======== Provided information ========
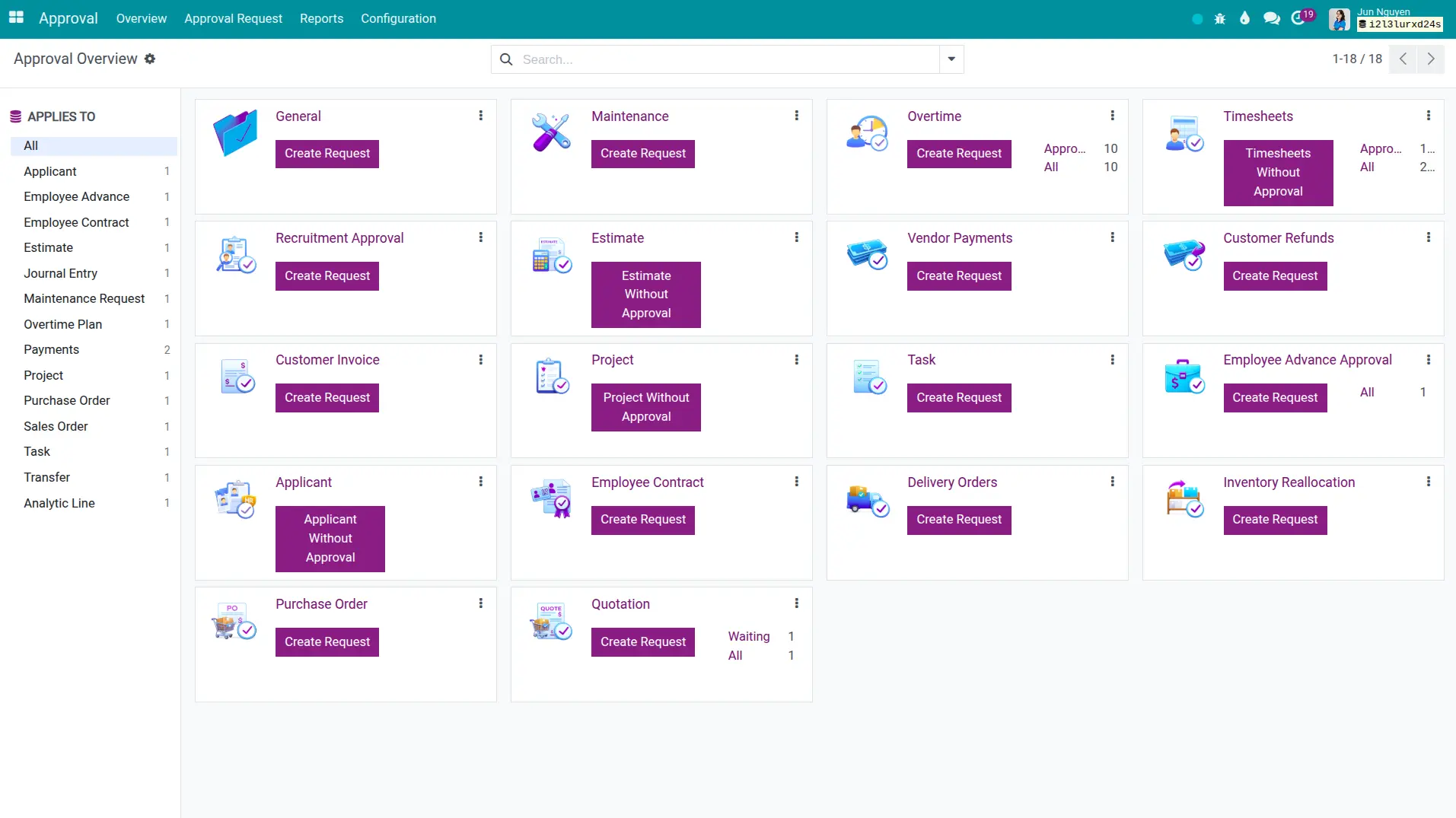Click the General folder icon on its card
The height and width of the screenshot is (818, 1456).
tap(235, 133)
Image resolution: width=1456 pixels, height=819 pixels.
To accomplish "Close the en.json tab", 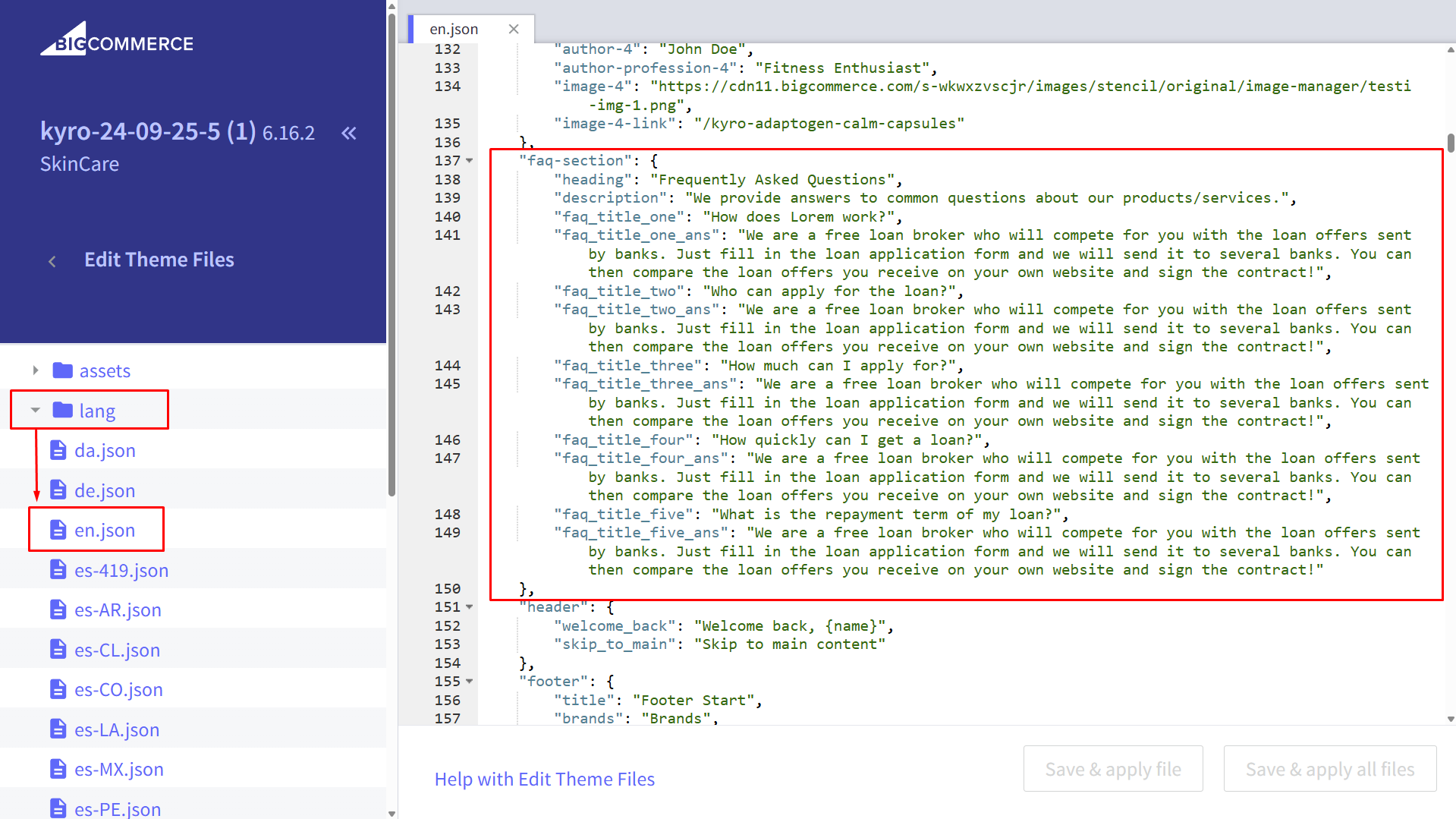I will (x=514, y=29).
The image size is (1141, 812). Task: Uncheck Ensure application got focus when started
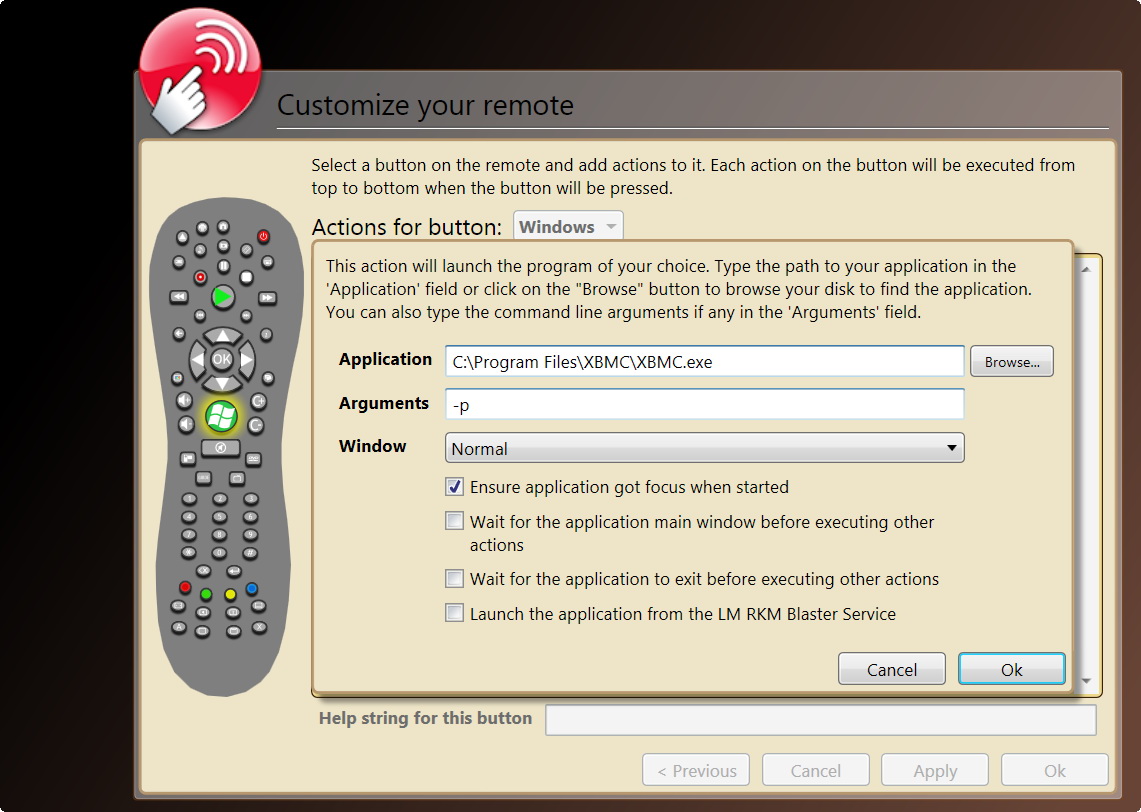pyautogui.click(x=454, y=487)
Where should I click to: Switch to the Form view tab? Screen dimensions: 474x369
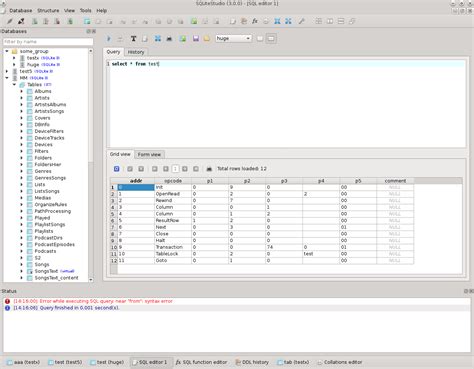(149, 155)
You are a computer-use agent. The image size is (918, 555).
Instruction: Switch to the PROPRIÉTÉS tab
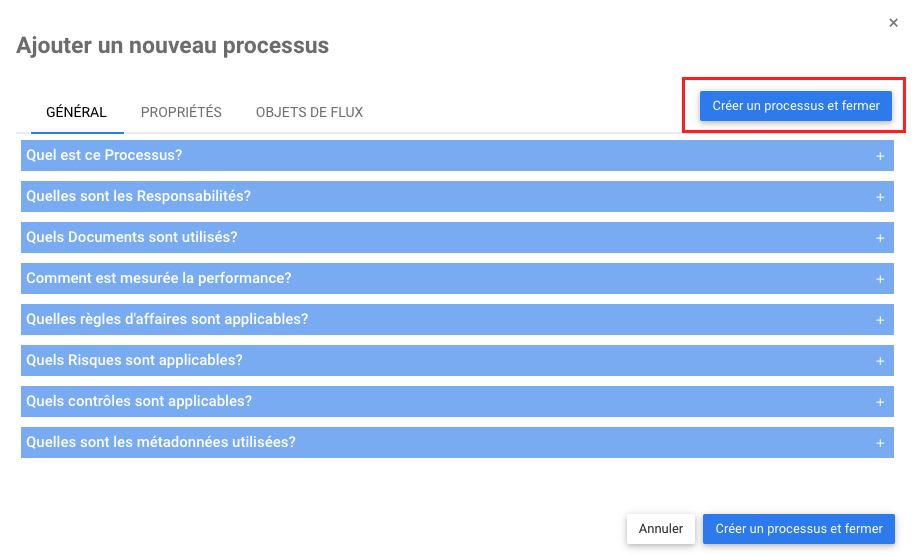[x=181, y=112]
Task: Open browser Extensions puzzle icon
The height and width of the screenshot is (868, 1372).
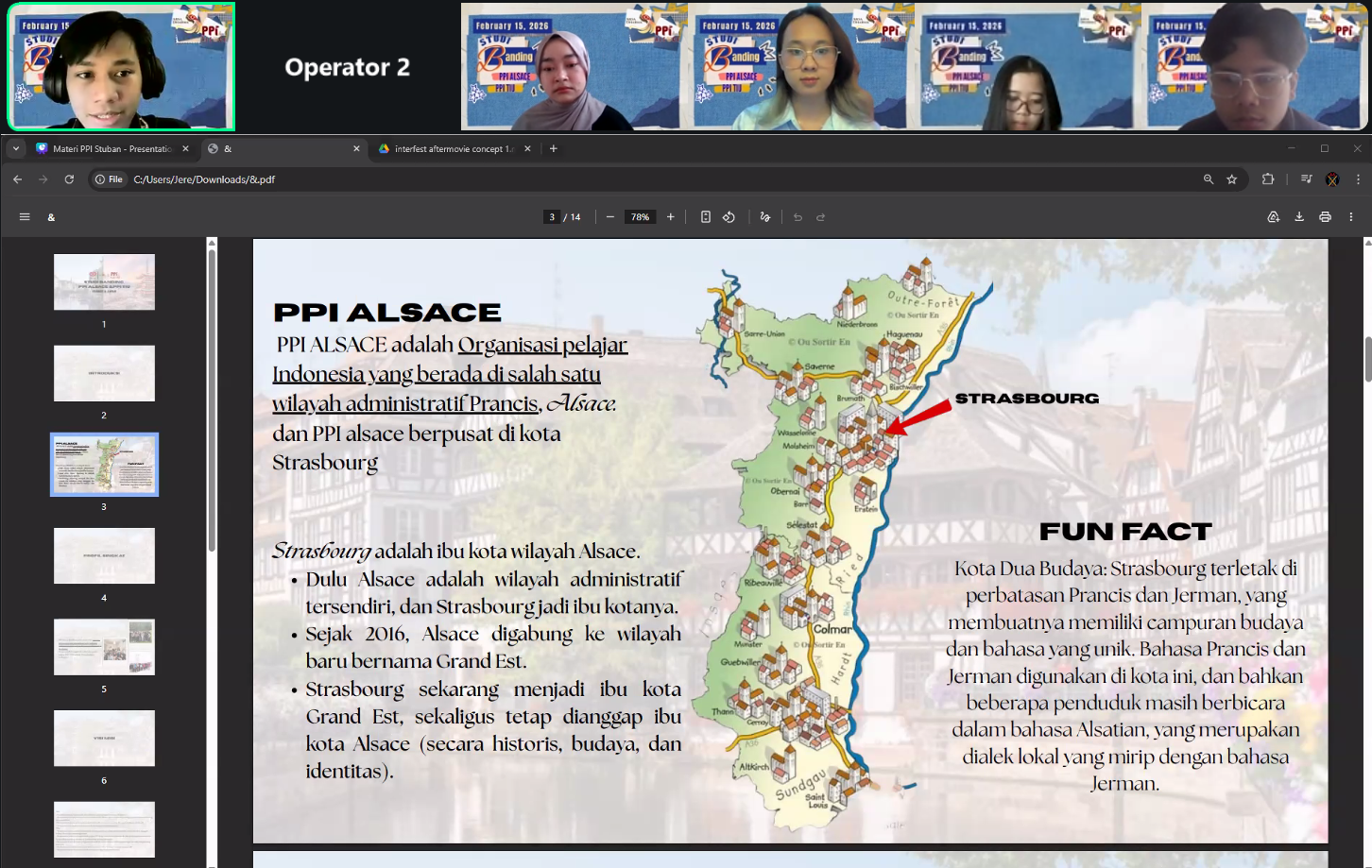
========
Work to complete:
Give again, word for word, each line from the one holding "Instruction: Switch to the PROPRIÉTÉS tab" through the end of the entries, and leave out any picture.

Solved exercise:
Instruction: Switch to the PROPRIÉTÉS tab
[x=181, y=112]
Task: Open browser Extensions puzzle icon
The height and width of the screenshot is (868, 1372).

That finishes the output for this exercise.